AGATHODAIMON ont toujours été les gentillets de la bande, ne leur en déplaise. Les créneaux d’agressivité, de violence, de folie ne leur étaient pas destinés et semblaient d’ailleurs complètement hors de portée pour ce groupe. Bardé d’un Black Metal mélodique à tendance symphonique plutôt mi-tempo, nos Allemands n’ont pas joué l’effroi de leurs confrères scandinaves, ni la surenchère vampirico-britannique de l’époque (CRADLE OF FILTH, HECATE ENTHRONED). Pourtant, quelque chose du romantisme allemand transpire dans les riffs d’AGATHODAIMON, un je-ne-sais-quoi qui respire le Sehnsucht, le vague à l’âme, les souffrances du jeune Werther (1), ou le drame de Don Carlos (2). Les compositions cherchent donc à nourrir une réflexion tout à la fois romantique et gothique.
Et si je dois égayer cette chronique, je pourrais vous assurer que "Blacken The Angel" dispose de titres fort charmants. Par exemple, le titre introductif, "Tristețea Vehemență", qui développe une belle maîtrise instrumentale et se veut un guide d’émotions fragiles et néanmoins intéressantes. Ce morceau est déclamé en anglais et roumain, la faute au parolier répondant au doux sobriquet de Vlad Dracul ; cela pourrait, par un jugement peu savant, indiquer une accointance avec les Carpathes, mais ce serait tellement nullissime d’imaginer une chose pareille, car clairement AGATHODAIMON tente de jouer la carte d’un Black Metal original sans jamais trop y parvenir. La faute assurément à des longueurs regrettables dans pas mal de compositions.
Certaines semblent épargnées, je pense notamment à "Banner Of Blasphemy", qui est maîtrisée et développe une ambiance imparable, malgré — il faut bien le dire — un growl un peu à la traîne, manquant de profondeur et d’impact. Néanmoins, cette track est la pièce maîtresse de l’album, l’insertion des synthétiseurs développe enfin un peu de maléfice dans un album qui en manque cruellement. "Ribbons/Requiem", qui ferme la marche de l’album, est quant à lui évocateur d’une belle maîtrise instrumentale, le riffing est bon, le rythme du morceau est bien travaillé et l’écoute est excellente. Une très belle balade sonore d’un Black Metal raffiné et enfin captivant.

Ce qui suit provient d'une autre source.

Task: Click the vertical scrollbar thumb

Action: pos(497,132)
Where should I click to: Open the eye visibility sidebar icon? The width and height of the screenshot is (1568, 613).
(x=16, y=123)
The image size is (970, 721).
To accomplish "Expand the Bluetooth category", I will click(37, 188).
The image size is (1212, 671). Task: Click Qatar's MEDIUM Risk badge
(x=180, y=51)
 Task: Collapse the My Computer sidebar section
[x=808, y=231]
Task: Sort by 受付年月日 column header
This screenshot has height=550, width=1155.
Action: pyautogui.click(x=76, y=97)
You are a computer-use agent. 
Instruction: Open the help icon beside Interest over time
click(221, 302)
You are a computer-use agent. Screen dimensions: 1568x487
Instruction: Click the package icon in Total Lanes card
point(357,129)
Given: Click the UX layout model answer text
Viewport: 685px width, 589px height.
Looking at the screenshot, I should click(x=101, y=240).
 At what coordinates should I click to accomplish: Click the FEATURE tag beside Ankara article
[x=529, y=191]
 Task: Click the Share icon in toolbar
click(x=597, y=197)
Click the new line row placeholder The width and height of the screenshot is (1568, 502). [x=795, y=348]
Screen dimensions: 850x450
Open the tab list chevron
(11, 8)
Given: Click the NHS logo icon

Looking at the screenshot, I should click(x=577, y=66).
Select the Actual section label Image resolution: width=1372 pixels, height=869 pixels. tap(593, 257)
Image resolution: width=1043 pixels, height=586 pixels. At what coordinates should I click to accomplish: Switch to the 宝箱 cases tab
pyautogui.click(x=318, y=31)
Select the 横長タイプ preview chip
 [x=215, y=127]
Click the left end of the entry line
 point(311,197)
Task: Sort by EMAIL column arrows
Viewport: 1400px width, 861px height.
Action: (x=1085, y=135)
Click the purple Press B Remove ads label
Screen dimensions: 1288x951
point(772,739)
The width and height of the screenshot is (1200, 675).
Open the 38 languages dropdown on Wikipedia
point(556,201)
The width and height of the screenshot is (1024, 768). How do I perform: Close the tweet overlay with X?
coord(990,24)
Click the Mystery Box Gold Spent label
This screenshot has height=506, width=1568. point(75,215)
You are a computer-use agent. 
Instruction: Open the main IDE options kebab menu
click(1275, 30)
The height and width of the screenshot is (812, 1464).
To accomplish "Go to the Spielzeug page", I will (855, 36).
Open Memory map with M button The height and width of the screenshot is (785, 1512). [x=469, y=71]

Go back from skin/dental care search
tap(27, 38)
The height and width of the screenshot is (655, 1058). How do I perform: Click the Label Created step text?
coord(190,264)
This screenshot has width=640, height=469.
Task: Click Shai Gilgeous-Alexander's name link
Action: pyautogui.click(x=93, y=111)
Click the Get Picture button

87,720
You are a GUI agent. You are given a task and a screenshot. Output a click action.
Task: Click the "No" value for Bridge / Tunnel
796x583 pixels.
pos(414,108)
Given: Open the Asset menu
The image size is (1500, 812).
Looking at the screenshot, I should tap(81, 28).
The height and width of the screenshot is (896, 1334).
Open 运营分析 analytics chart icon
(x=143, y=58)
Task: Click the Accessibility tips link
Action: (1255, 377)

D’autant plus que la production est bonne et signée Nuclear Blast, mesdames, messieurs, excusez du peu ! Le placement des instruments est parfaitement audible et maints détails sont à portée d’écoute. Les Teutons avaient donc de quoi magnifier leurs compositions mais, malgré la signature d’un contrat probablement juteux, l’album ne décolle jamais après les deux premiers morceaux. Cela en devient même gênant, voire soporifique, sur "Near Dark", où je perds le groupe dans sa logique. Ce titre dure plus de 15 minutes et arrive en troisième position dans le placement des titres, une incongruité absolue. "Near Dark", ou comment perdre l’auditeur rapidement : les breaks semblent collés entre eux et des minutes semblent remplies de passages mièvres.
Le "Blacken The Angel" d’AGATHODAIMON m’avait pourtant toujours fait rêver, notamment sa pochette qui m’évoquait la possibilité d’une belle rêverie et une ouverture à l’imaginaire. Jouissant d’une bonne distribution grâce à son label, je la voyais souvent trôner en bonne place dans les magazines de l’époque, mais l’écoute de l’album ne m’a jamais enchanté. Non pas que les mélodies soient médiocres, mais une forme de monotonie pointe rapidement à l’horizon et a une fâcheuse tendance à endormir l’écoute. Premier essai donc assez mitigé, mais le groupe redressera quelque peu la barre par la suite, avec une meilleure lisibilité de son approche musicale.
(1) Johann Wolfgang Von Goethe : "Les souffrances du jeune Werther" - 1774.
(2) Friedrich Von Schiller : "Don Carlos" - 1787.